No que respeita à segunda opção, referida no parágrafo anterior, parece-me ser de relevante importância, não perder de vista, que a maioria dos portugueses, não apenas os que participaram em tal eleição, mas a maioria de todos nós, ainda reconhece algumas virtudes no cidadão António de Oliveira Salazar, como político, virtudes que muitos dos políticos dos tempos mais recentes não têm demonstrado. Refiro-me à honestidade. Neste particular, tanto Oliveira Salazar, o primeiro classificado, como Álvaro Cunhal, o segundo classificado, somam largas medidas de pontos. Oliveira Salazar, que morreu há mais de três décadas e meia, e ainda nenhum investigador conseguiu acusá-lo de se ter locupletado fosse com o que quer que fosse. Todos os relatos dizem que teve uma vida simples e desprendida da maior parte dos bens terrenos. Relativamente a Álvaro Cunhal, desaparecido mais recentemente, também não consta, nem parece poder vir a constar-se, que a sua honestidade, como cidadão, venha alguma vez a poder ser posta em causa.
Não é preciso ser-se um grande psicólogo, ou um grande analista político, para concluir que o concurso, em si mesmo, se traduziu num dos maiores fracassos em termos de programas televisivos. Foi com uma boa dose de desconforto que me aguentei assistindo às argumentações e ao descontentamento da Deputada Dra. Odete Santos. Poderia não me ter sujeitado a tal, e mudar muito simplesmente de canal, mas fi-lo exactamente para poder escrever estas linhas com conhecimento de causa, isto é, poder comentar e criticar.
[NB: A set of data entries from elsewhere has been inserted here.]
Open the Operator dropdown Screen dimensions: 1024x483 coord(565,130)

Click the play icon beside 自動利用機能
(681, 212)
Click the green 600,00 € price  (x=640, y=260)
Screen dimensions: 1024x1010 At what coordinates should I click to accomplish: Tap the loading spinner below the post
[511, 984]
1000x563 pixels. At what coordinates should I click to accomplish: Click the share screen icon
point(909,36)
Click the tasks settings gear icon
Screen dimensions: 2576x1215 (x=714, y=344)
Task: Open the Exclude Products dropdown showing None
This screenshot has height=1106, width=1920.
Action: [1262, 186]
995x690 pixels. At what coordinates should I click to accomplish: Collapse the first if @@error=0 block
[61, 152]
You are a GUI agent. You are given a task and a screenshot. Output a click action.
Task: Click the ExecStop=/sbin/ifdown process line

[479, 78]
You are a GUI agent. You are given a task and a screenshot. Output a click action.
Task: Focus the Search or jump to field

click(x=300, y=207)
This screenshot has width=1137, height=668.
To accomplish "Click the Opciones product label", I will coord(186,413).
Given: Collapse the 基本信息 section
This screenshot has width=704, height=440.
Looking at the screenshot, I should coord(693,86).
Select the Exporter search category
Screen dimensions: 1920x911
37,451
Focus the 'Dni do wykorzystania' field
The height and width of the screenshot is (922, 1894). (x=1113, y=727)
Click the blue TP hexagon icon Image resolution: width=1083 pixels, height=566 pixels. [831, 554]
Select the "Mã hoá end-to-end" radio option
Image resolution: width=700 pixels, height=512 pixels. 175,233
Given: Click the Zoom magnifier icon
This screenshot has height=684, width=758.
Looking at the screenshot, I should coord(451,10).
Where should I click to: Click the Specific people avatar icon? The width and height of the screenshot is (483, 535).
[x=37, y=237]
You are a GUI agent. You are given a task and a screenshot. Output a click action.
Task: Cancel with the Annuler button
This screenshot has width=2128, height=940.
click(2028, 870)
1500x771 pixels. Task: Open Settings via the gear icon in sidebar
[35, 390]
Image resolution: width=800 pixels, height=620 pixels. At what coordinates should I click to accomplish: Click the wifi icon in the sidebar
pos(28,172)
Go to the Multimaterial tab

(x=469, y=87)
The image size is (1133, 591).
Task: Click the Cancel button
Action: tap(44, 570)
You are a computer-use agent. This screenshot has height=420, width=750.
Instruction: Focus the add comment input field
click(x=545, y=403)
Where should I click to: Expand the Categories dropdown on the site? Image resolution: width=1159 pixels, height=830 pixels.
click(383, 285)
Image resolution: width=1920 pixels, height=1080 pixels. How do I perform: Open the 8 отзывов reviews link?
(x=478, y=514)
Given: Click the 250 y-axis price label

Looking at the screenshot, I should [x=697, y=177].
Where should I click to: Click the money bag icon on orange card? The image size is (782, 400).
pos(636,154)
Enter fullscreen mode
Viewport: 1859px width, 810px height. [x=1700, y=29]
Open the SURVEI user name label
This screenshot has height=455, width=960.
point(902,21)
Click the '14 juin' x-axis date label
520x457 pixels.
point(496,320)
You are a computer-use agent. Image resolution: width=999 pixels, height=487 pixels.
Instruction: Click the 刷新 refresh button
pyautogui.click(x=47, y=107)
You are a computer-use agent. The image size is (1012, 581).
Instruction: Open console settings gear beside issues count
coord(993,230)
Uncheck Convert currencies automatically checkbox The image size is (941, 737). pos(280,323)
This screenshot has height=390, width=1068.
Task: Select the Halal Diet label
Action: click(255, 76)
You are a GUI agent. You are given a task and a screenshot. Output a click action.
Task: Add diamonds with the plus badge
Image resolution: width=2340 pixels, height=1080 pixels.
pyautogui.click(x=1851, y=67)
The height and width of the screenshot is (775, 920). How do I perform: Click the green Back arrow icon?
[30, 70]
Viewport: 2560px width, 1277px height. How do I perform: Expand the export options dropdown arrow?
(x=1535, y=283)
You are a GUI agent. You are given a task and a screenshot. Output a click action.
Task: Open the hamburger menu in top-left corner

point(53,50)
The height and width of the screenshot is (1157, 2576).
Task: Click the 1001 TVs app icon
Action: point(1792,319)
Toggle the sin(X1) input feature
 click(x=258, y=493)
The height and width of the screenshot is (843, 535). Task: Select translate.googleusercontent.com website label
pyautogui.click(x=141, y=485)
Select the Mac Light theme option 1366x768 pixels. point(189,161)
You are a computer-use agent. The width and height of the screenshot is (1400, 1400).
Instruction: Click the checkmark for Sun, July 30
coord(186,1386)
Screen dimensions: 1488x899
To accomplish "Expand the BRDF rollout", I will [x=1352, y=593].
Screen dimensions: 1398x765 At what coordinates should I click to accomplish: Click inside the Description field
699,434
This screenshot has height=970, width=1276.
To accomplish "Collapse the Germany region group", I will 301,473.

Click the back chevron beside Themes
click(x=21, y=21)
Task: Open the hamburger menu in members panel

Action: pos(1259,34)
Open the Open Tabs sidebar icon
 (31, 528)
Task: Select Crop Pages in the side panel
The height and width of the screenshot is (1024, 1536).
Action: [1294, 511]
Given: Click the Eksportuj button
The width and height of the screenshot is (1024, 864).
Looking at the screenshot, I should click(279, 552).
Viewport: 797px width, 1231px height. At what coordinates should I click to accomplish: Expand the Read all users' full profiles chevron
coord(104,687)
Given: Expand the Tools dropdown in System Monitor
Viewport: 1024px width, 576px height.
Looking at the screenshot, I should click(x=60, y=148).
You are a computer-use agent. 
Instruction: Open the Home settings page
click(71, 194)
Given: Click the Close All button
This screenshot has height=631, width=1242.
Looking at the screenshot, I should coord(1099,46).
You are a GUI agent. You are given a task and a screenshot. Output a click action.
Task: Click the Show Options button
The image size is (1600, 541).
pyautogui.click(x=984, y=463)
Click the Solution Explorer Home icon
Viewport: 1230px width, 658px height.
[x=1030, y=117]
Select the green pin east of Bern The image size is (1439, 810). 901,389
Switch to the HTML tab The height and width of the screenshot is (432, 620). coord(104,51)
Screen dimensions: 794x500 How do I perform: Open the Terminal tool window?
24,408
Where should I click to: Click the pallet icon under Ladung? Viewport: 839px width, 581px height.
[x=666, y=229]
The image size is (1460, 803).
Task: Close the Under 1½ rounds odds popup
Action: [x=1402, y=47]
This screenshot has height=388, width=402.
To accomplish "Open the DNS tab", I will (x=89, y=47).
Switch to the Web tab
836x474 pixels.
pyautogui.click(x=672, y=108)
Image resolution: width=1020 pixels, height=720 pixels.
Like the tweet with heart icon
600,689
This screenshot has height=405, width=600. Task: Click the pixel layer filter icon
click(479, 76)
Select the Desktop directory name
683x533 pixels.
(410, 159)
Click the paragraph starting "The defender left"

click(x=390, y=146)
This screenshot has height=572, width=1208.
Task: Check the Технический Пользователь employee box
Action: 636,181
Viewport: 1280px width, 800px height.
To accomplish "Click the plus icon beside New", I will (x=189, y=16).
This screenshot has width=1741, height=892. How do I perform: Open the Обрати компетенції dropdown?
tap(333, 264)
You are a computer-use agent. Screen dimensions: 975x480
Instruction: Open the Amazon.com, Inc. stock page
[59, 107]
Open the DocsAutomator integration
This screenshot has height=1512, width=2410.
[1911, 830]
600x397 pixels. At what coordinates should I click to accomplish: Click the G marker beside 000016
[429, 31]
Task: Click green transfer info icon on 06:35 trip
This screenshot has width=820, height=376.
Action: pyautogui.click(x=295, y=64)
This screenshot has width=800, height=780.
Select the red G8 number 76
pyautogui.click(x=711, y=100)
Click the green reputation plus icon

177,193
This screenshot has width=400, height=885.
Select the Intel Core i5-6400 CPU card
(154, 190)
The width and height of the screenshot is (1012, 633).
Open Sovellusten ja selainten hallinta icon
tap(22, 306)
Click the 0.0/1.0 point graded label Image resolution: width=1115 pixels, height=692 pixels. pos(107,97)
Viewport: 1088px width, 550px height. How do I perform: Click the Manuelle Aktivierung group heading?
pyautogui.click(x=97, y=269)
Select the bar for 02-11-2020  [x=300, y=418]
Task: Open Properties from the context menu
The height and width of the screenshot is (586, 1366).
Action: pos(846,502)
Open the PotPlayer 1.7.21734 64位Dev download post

Foi dito, pela apresentadora do programa, que concursos idênticos já tinham ido para o ar noutros países, como o Reino Unido, por exemplo, e que os resultados verificados também foram “surpreendentes”, surpreendentes pela negativa, parece poder inferir-se. E assim, também parece ser lícito colocar a interrogação: se há uma espécie de programa, cujos resultados verificados, noutros países, foram surpreendentes pela negativa, porque é que se repete o erro? Conclua e responda quem souber…
Ainda a propósito de erros, parece existir um movimento de pseudo iluminados que pretende desenterrar os ossos de D. Afonso Henriques, para realizar não sei que espécie de testes. Temo que esses tais pseudo investigadores cheguem à pseudo conclusão, de que D. Afonso Henriques não era D. Afonso Henriques. Aproveito para apelar à ministra da cultura, Sua Excelência Isabel Pires de Lima, que tão exigente se tem mostrado em casos que, em bom dizer, dispensariam tais excessos de zelo, neste particularíssimo caso, tenha o bom senso de não autorizar, de uma vez por todas, tal espécie de investigações.
Era só o que nos faltava agora, o risco de, por via de uma qualquer estranha teoria, virmos a perder o orgulho que temos do nosso Primeiro Rei!